(Material for this exercise begins)
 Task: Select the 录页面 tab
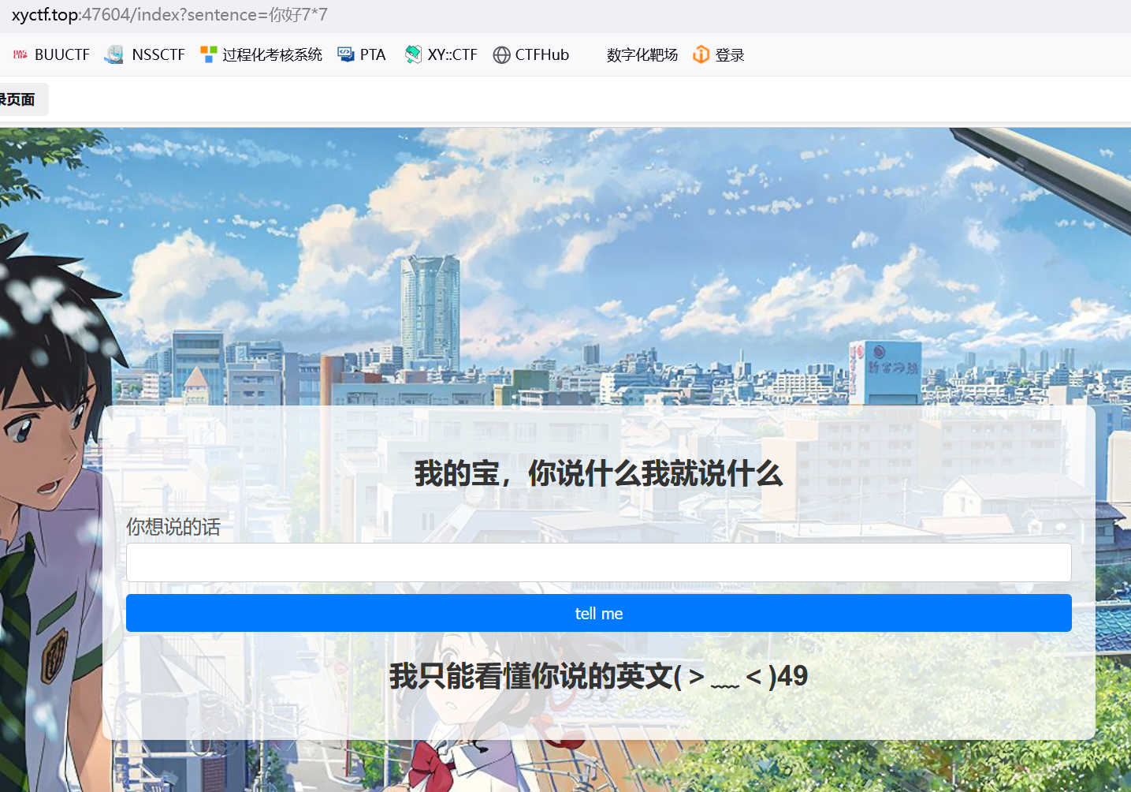19,99
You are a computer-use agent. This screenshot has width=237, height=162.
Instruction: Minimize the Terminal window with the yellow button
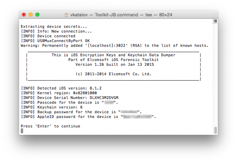30,15
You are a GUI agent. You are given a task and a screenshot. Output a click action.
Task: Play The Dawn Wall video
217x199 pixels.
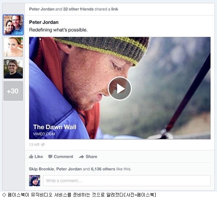tap(120, 88)
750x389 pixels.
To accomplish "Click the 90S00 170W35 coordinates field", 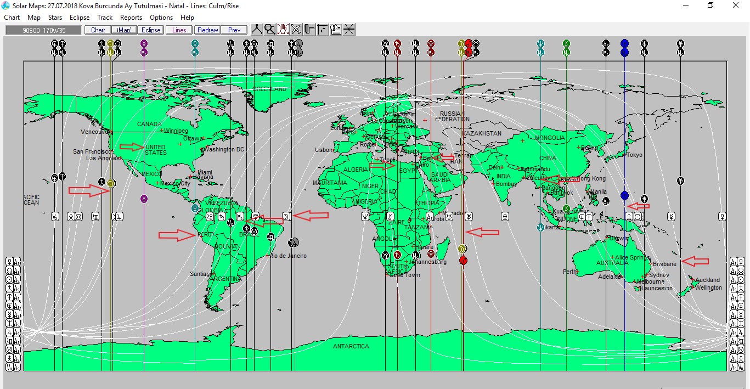I will pos(43,30).
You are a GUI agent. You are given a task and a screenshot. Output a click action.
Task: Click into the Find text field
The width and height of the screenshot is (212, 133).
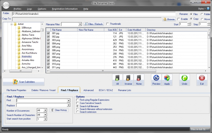[42, 100]
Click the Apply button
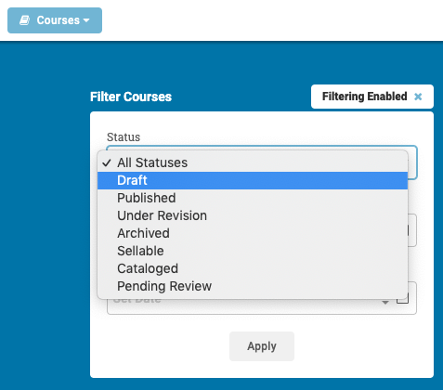 [262, 346]
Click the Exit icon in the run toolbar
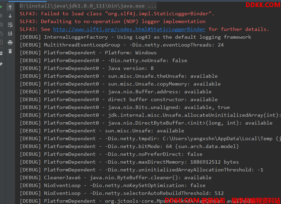Image resolution: width=281 pixels, height=204 pixels. 1,42
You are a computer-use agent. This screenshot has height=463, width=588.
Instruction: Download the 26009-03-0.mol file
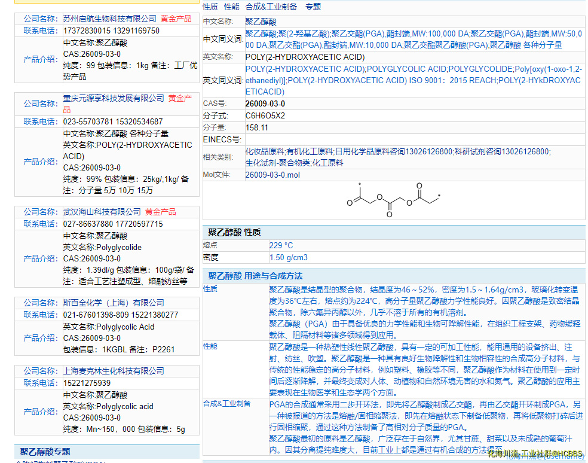[x=272, y=175]
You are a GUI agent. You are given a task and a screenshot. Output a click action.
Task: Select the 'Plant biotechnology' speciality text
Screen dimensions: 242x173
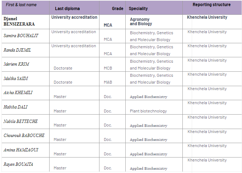click(148, 111)
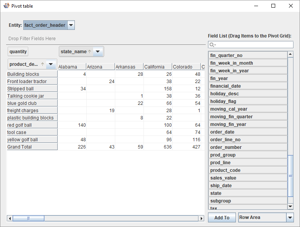Expand the Entity fact_order_header combo box
This screenshot has width=300, height=227.
[x=71, y=25]
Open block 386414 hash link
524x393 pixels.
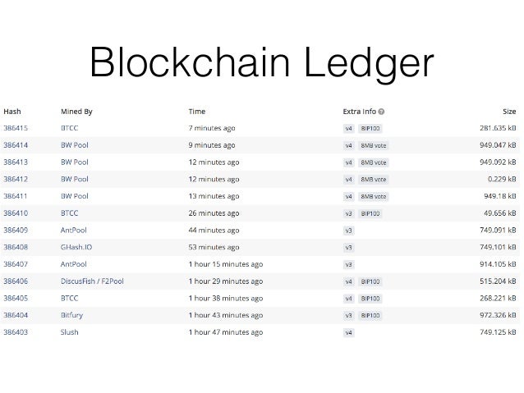(16, 145)
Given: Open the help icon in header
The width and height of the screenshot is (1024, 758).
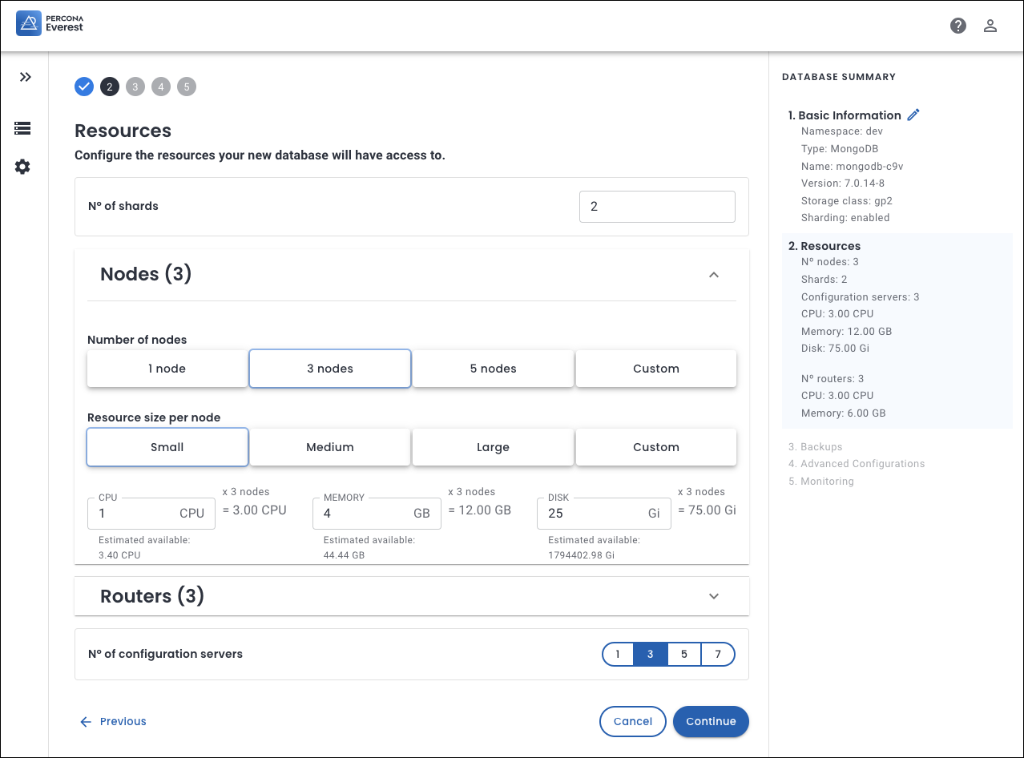Looking at the screenshot, I should pos(957,26).
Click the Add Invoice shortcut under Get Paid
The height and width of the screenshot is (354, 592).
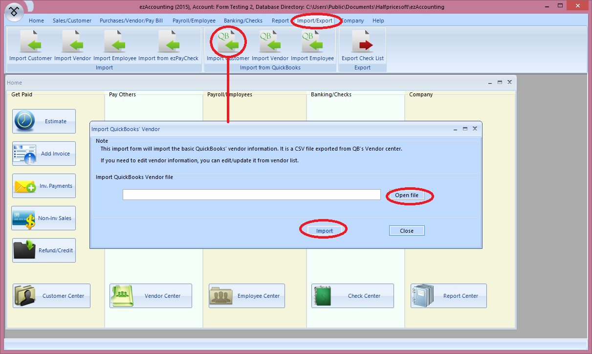click(44, 154)
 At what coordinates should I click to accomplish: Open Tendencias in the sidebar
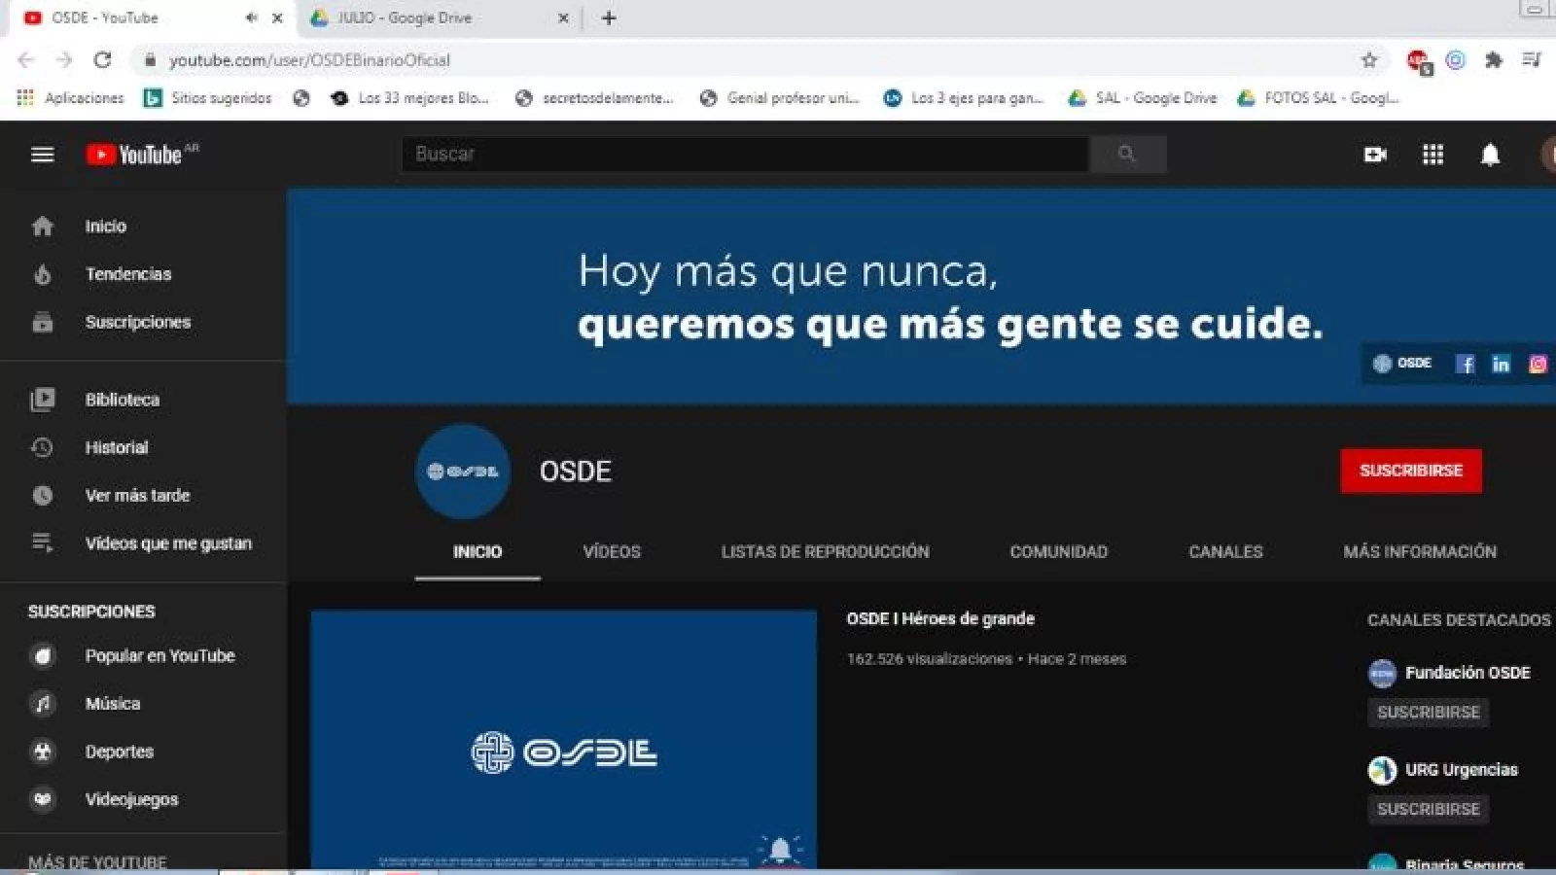click(127, 274)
(Material for this exercise ends)
--- Exercise goal ---
What is the exact wording of the lines from the one bearing "Instruction: Download the 26009-03-0.mol file" through the final line of the records above? Write it out without the pictures.

--- Your solution ---
Instruction: Download the 26009-03-0.mol file
[x=272, y=175]
You are a GUI agent. You are given a task and a screenshot. Output a click action.
Task: Select the 'Plant biotechnology' speciality text
Screen dimensions: 242x173
click(148, 111)
Expand the Entity fact_order_header combo box
This screenshot has width=300, height=227.
[x=71, y=25]
Open block 386414 hash link
524x393 pixels.
(16, 145)
Given: Open the help icon in header
The width and height of the screenshot is (1024, 758).
Looking at the screenshot, I should pos(957,26).
Click the Add Invoice shortcut under Get Paid
The height and width of the screenshot is (354, 592).
click(44, 154)
 At what coordinates should I click to accomplish: Open Tendencias in the sidebar
click(127, 274)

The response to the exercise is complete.